Bias, Fairness & Data Ethics
📋 What it is
AI can inherit unfair bias from its training data; fairness and ethics must be built in on purpose.
🗣️ Coach says
AI learns from data made by people — so it can pick up human BIASES. A hiring AI trained on biased past decisions can be unfair; a face system trained mostly on one group may work worse on others. Fairness isn’t automatic — it must be checked and designed in. This is one of AI’s biggest challenges.
🧠 Memory hook
AI can inherit bias from its data.
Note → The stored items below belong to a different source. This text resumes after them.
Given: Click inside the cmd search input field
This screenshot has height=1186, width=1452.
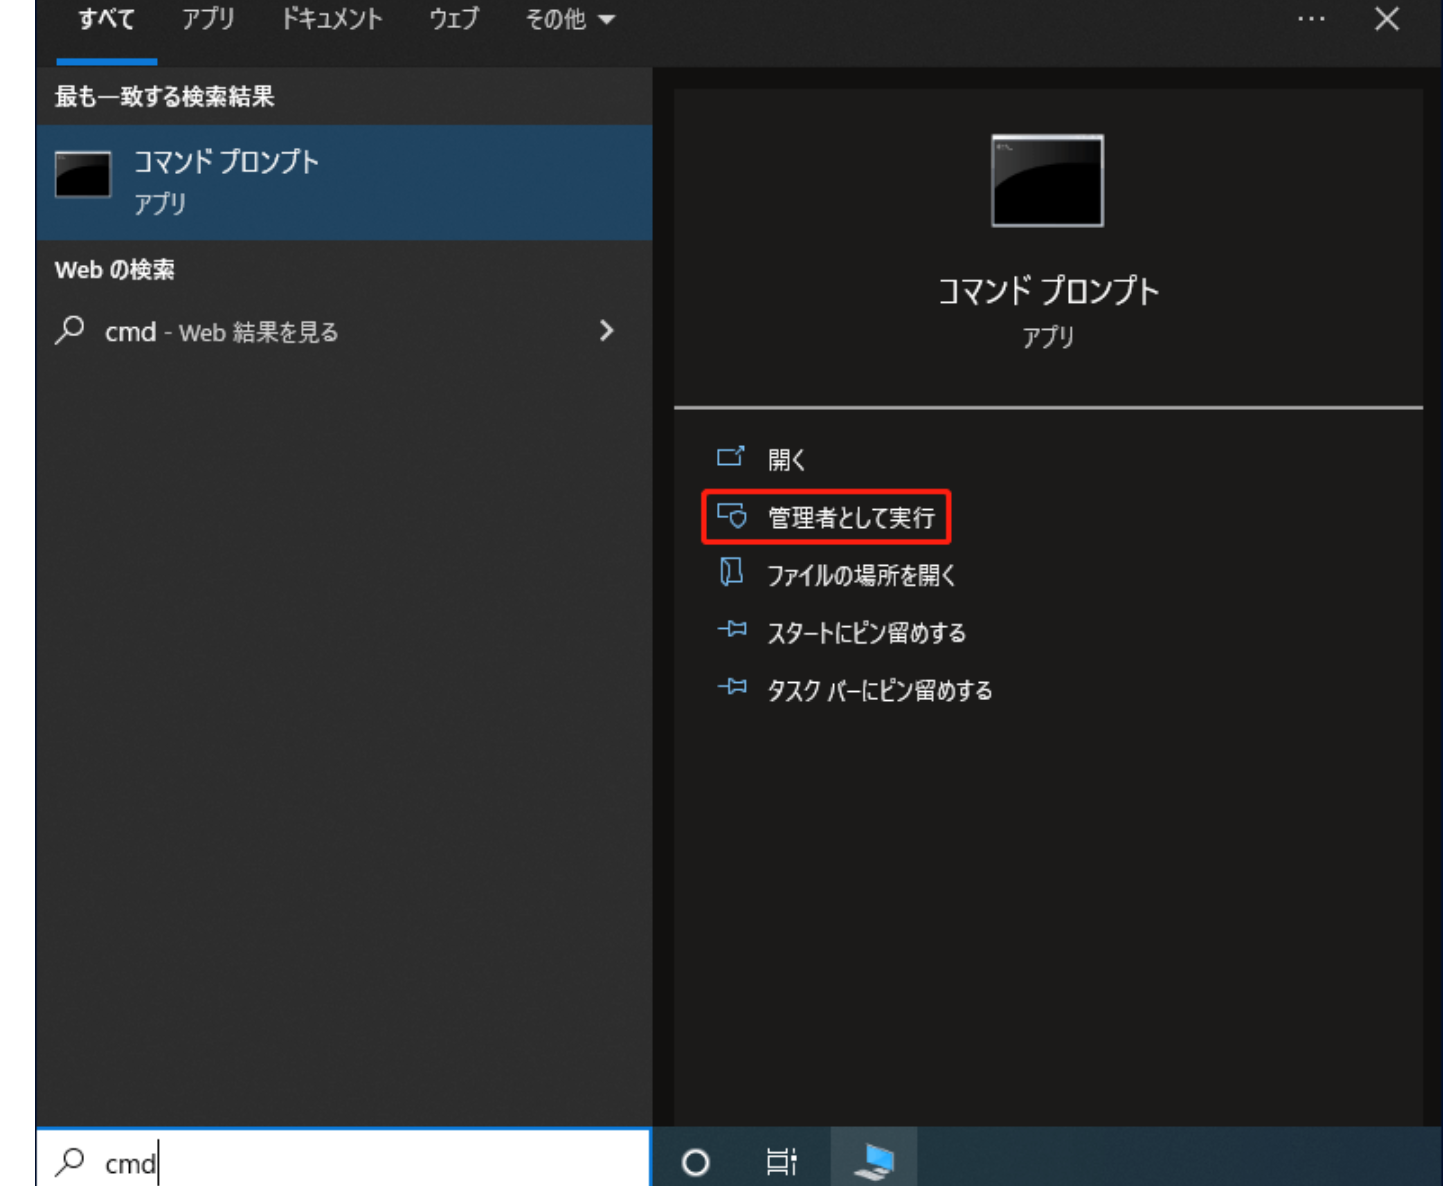Looking at the screenshot, I should 300,1163.
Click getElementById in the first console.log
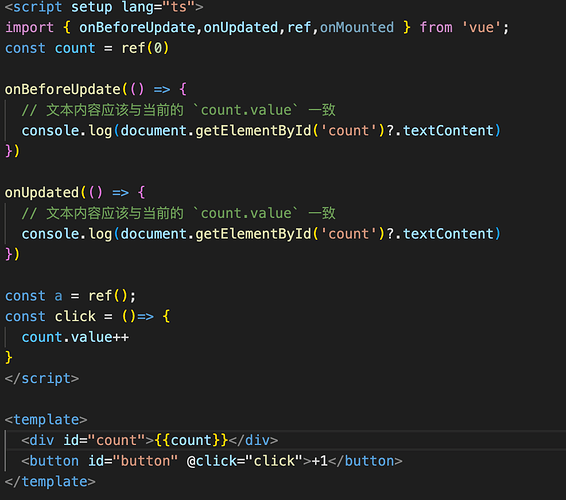The height and width of the screenshot is (500, 566). pyautogui.click(x=253, y=131)
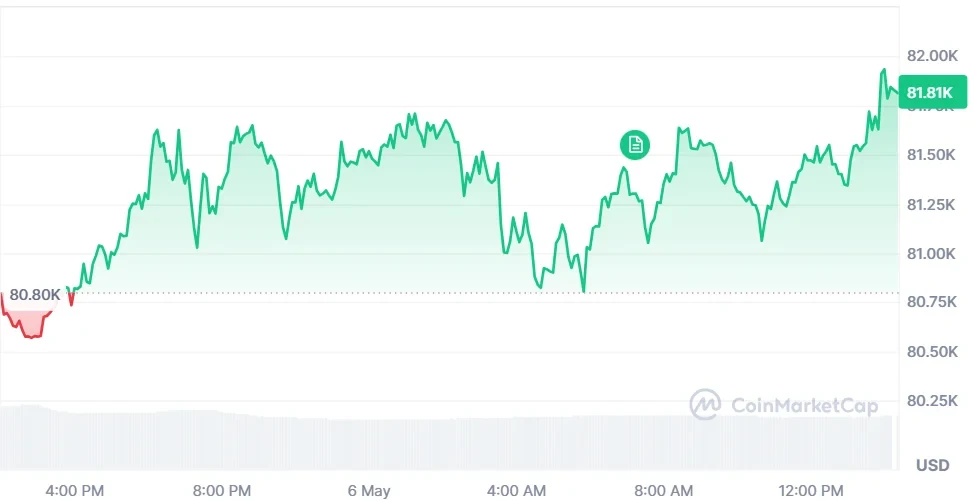The image size is (974, 501).
Task: Click the 80.80K opening price label
Action: coord(35,295)
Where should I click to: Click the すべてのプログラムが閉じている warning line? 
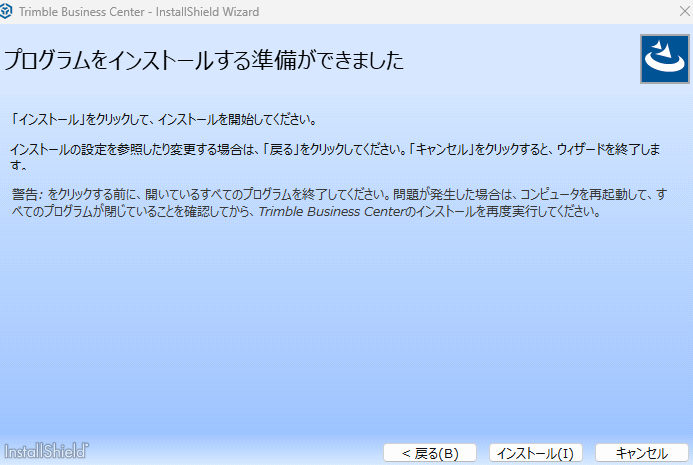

Fairness isn’t automatic — it must be checked + designed in on purpose.
😂 Giggle
The recommendation engine's favorite dance move?
The algo-rhythm!
😲 Whoa!
Early face-recognition systems worked far worse for some groups because their training photos weren’t diverse — a clear lesson that biased data makes biased AI.
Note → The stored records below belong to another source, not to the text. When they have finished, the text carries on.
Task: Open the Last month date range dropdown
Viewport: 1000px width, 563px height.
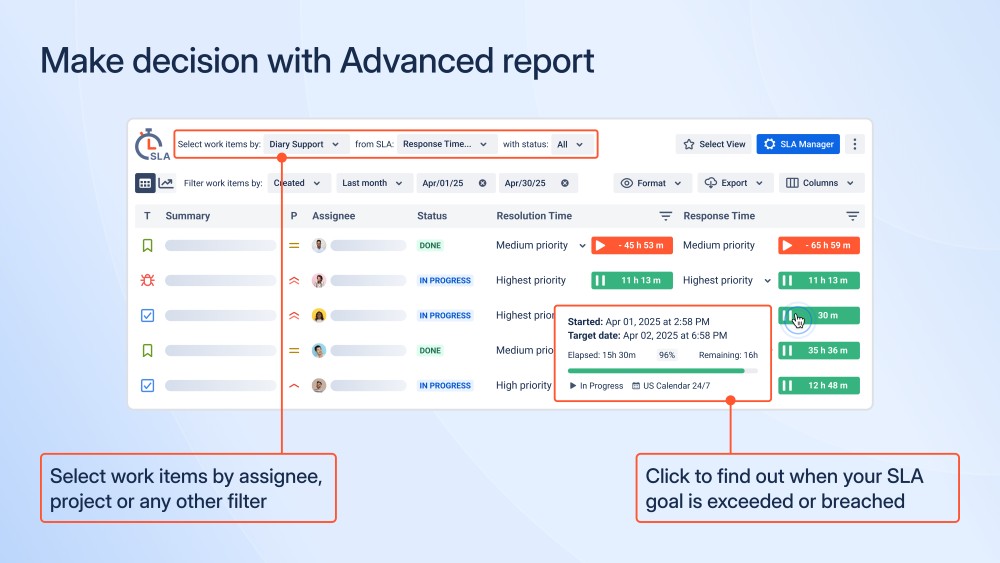Action: click(x=372, y=183)
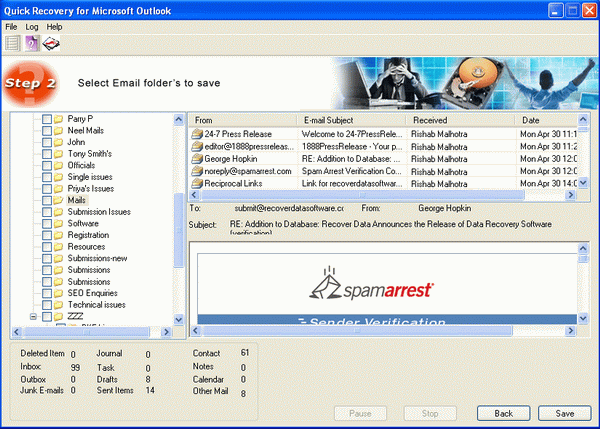Click the SEO Enquiries folder icon
Viewport: 600px width, 429px height.
tap(58, 292)
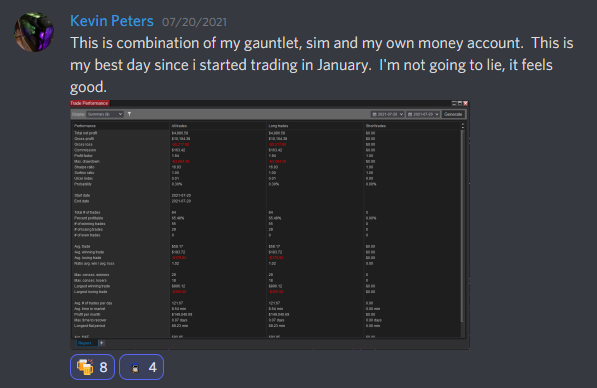This screenshot has height=388, width=597.
Task: Maximize the Trade Performance window
Action: (x=460, y=103)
✅ Quick check: Why can an AI end up being unfair or biased?
Say your answer out loud first — then reveal.
It learns patterns from data made by people, so it can absorb human biases in that data unless fairness is checked and built in.
Biased training data yields biased AI.
🧪 Try it! (2 minutes)
Imagine training a "good pet" AI only on dog photos — it would unfairly rate cats. Data shapes fairness.